--- BEGIN ---
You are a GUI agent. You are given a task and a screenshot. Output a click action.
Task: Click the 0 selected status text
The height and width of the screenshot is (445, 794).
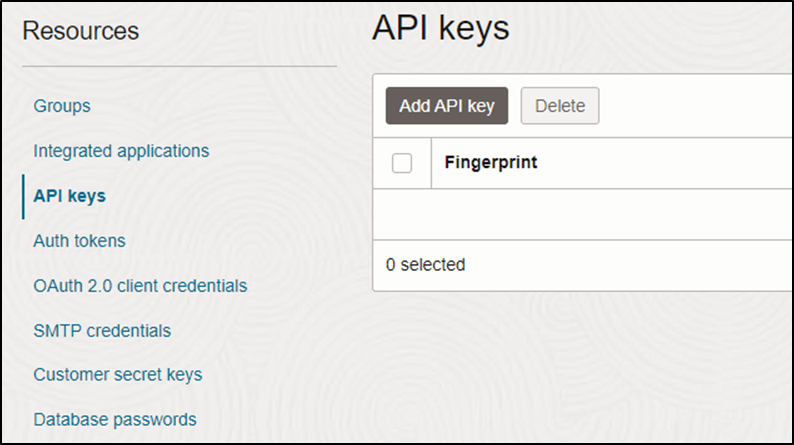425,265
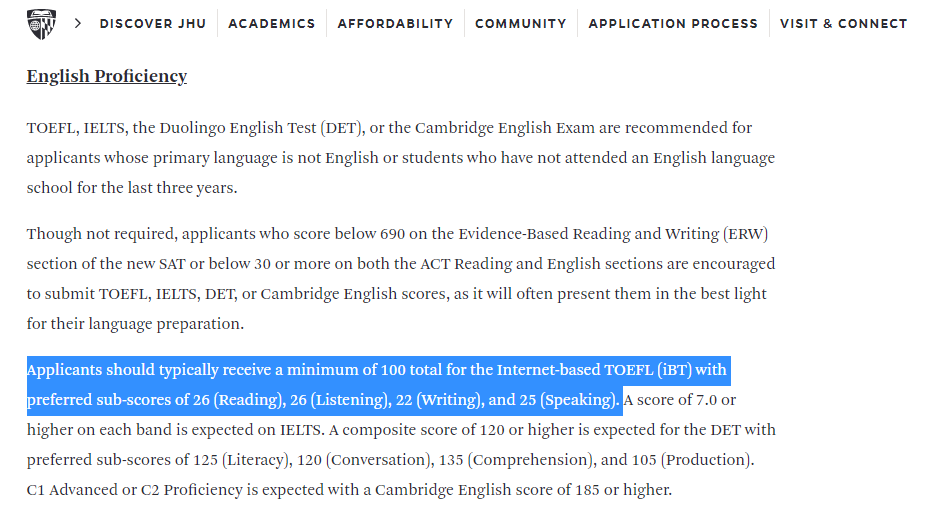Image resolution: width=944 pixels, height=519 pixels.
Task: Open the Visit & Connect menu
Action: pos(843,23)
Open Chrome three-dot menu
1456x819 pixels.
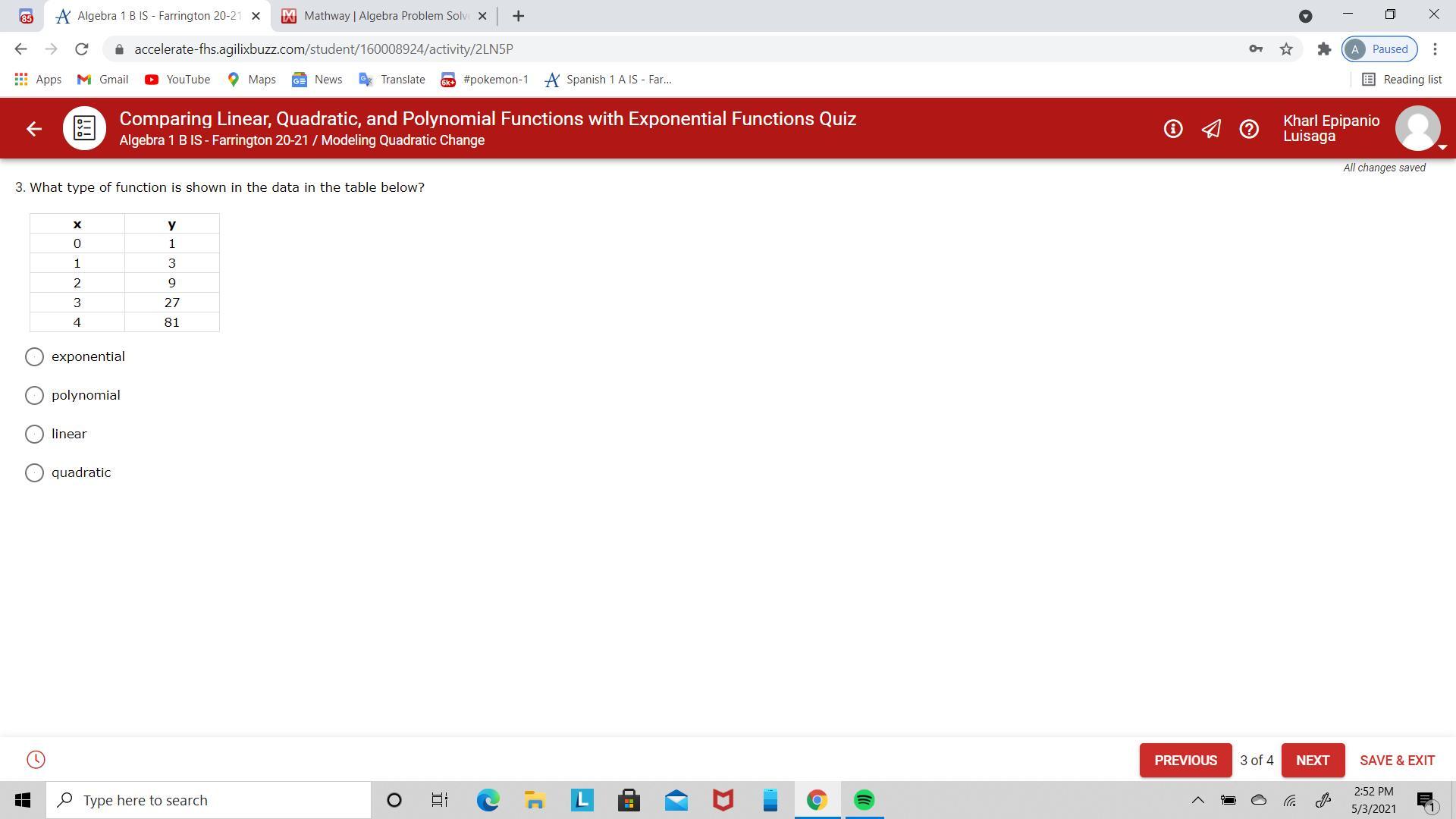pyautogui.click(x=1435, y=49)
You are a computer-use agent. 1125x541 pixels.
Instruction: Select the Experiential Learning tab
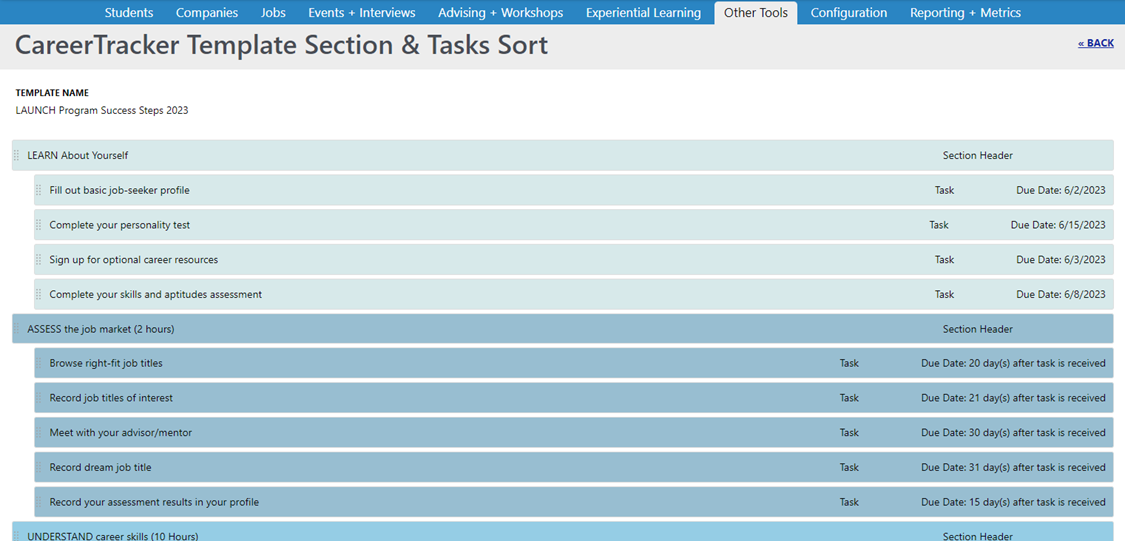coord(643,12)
--- END ---
--- BEGIN ---
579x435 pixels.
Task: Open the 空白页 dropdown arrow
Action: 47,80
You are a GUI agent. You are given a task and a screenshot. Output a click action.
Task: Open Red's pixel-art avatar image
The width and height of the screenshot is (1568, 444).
--- END ---
Given task = Transcribe the lines starting with the line containing "You are a computer-use" and going on through the line containing "coord(643,12)", leaving the pictures out of your answer.

Written solution =
You are a computer-use agent. 1125x541 pixels.
Instruction: Select the Experiential Learning tab
coord(643,12)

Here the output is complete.